Pretty soon after taking control of the moribund breakfast franchise, Greg asked me to begin fronting up the kind of preposterous light reports I had been already been knocking out for several years. I cannot recall a single one of them today, although I have a nagging recollection of standing in a diver’s wet suit somewhere with Ernie Wise. What I do recall clearly is the exhilarating rush I experienced
when Greg asked me to sit on the settee with Spike Milligan. I just knew we would get on well – and we did. Aware that the old Goon had a deserved reputation for being ‘difficult’, I figured the one thing Spike hated more than meeting new people was meeting new people who told him how great he was. Many years after our first encounter I was at the after-party for a BBC one-man show called An Evening With Spike Milligan. This was arranged to be nothing less than a full-tilt celebration of the man’s genius – a word that gets thrown about these days like a Frisbee and now carries about the same weight. Spike Milligan, however, was the genuine article. But on the night of this salute he thought he’d performed poorly. So much so that when the celebrity audience rose for the necessary standing ovation at the end of the show he bade them to sit straight back down. Asking for his mic to be turned up, he said to the crowd, ‘I wasn’t any good tonight. So why are you doing that?’ Everyone laughed uneasily because his face showed he wasn’t joking. A section started applauding again and he turned on them. ‘No, stop it. It was no good. Don’t thank me for bloody crap, man.’ And he walked off. At the rather muted affair afterwards I was sitting with him at his table. Because of the relationship I had with him, I told him he’d really soured the moment and been rude to people who just wanted to thank him for many other things. Rather admirably, he stuck to his guns.

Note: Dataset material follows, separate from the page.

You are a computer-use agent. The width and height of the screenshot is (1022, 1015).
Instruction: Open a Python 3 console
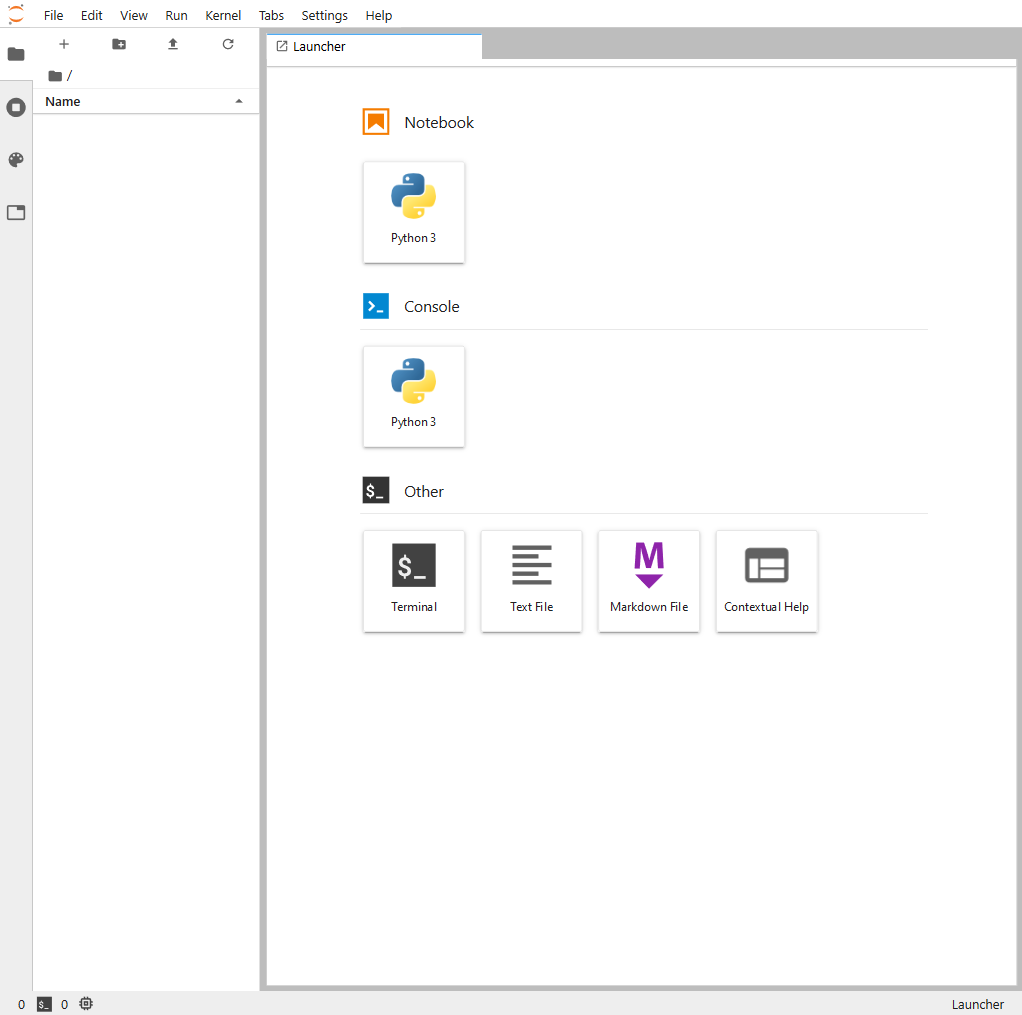pyautogui.click(x=413, y=396)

‘Couldn’t care less. I wasn’t going to stand there and be bloody patronized, Danny. It was a bad show and they were a bunch of phoneys for lapping it up.’
At this exact point, across to our table came a man who today is one of Britain’s best and most-loved performers. I dislike memoirs that play coy with their information, but in this one instance I am going to protect the victim because he didn’t deserve what happened and it was mortifyingly awful. The chap was just starting to gather a reputation at this stage in his career and we had met a few times before. Putting his hand on my shoulder, he asked quietly, ‘Dan, do me a favour, introduce me to Spike . . .’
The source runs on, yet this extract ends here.